WHAT YOU ARE ASKED TO DO:
Scan the material below and count each line with the string "toolbar". Reply with the count alone.

INFORMATION SUPPLIED:
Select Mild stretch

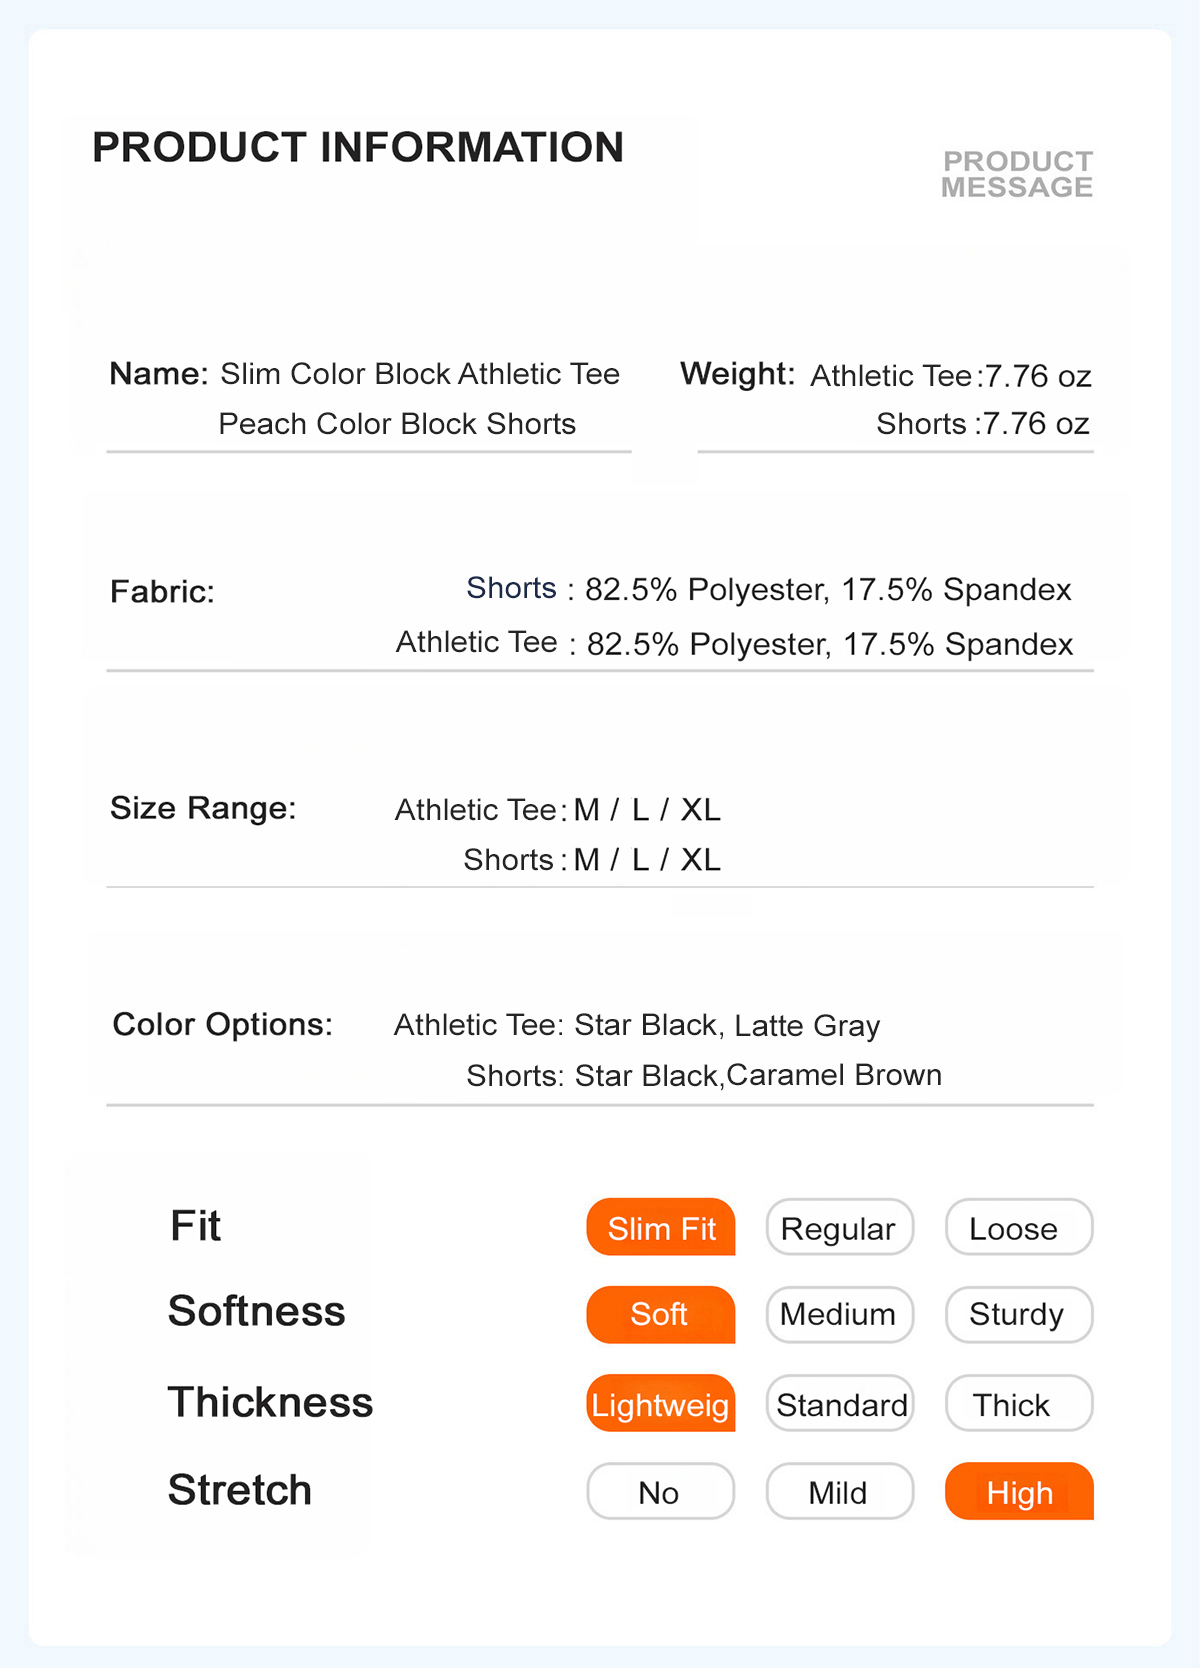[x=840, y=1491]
--
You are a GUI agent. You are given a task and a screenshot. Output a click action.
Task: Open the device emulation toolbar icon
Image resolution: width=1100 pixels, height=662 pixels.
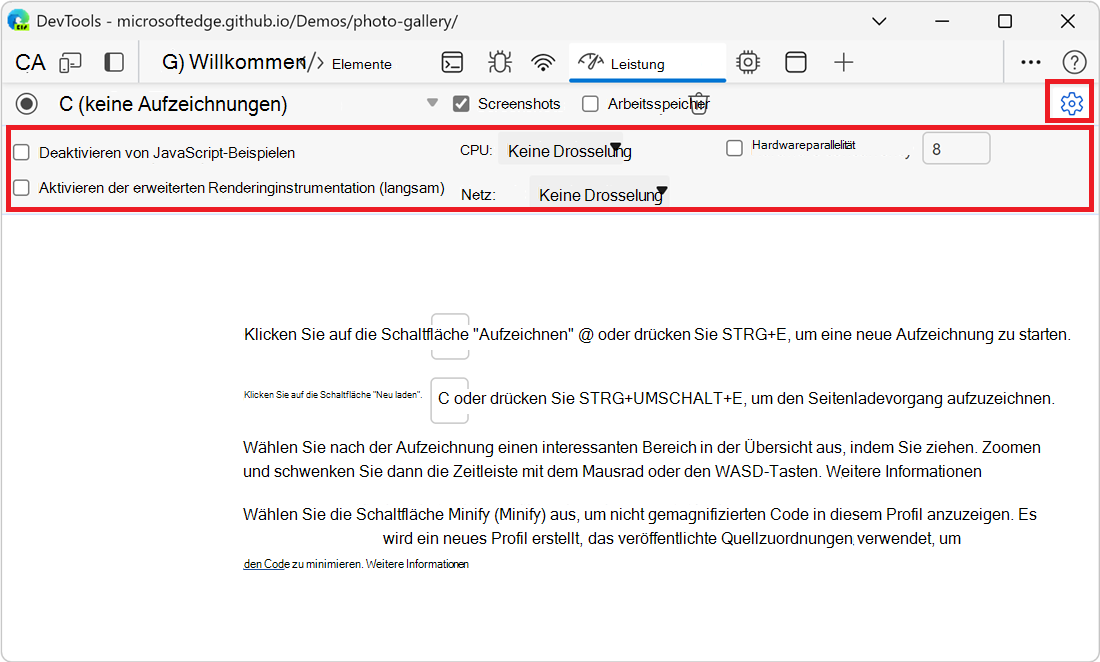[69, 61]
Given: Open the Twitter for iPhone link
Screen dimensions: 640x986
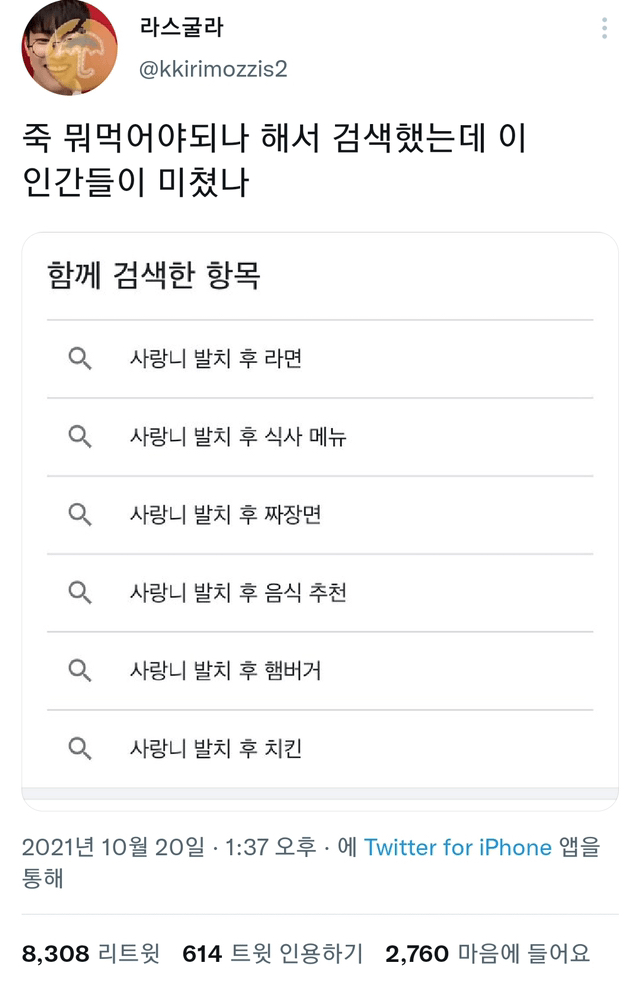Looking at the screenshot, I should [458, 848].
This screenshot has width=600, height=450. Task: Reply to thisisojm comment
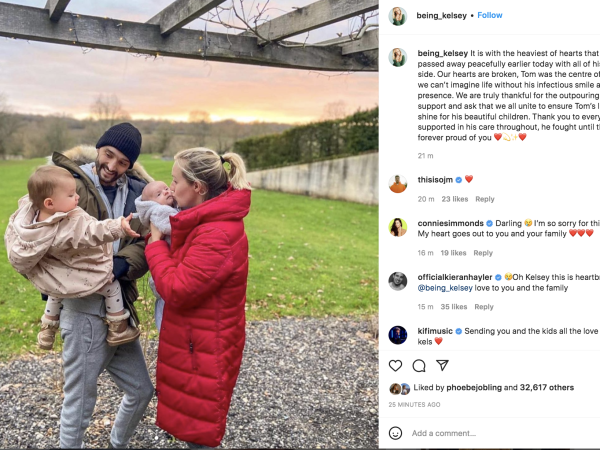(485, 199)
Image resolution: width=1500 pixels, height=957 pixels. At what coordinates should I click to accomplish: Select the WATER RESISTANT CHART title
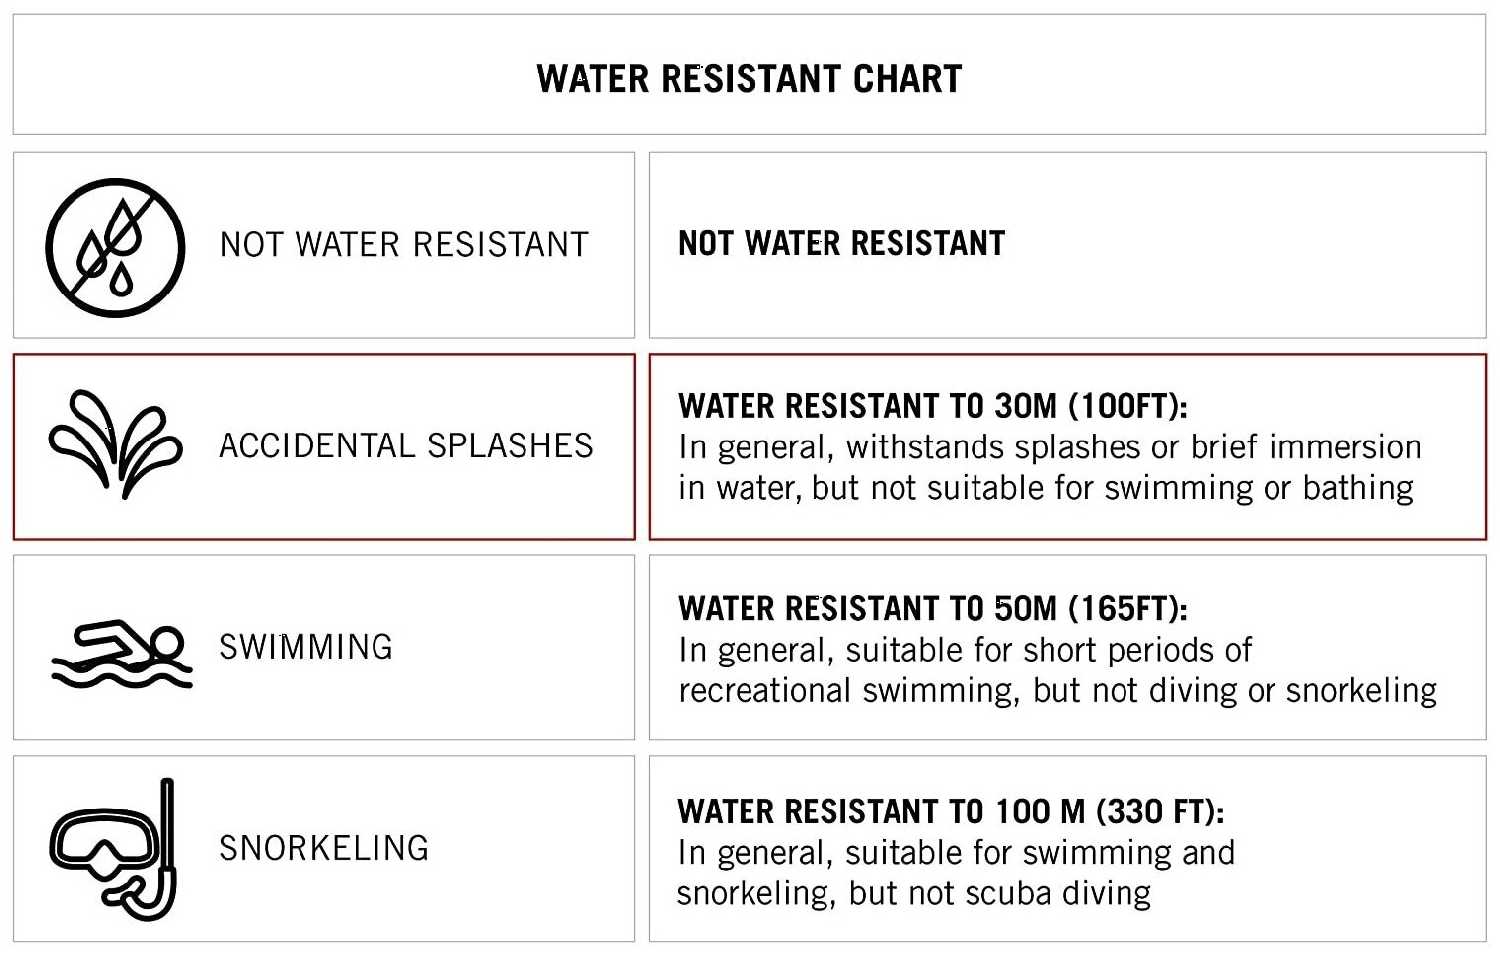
--
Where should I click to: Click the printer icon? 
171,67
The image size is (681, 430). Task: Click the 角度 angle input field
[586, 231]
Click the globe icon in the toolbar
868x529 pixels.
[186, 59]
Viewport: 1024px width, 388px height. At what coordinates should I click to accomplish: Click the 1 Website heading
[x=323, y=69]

SOLUTION FOR THIS EXERCISE:
2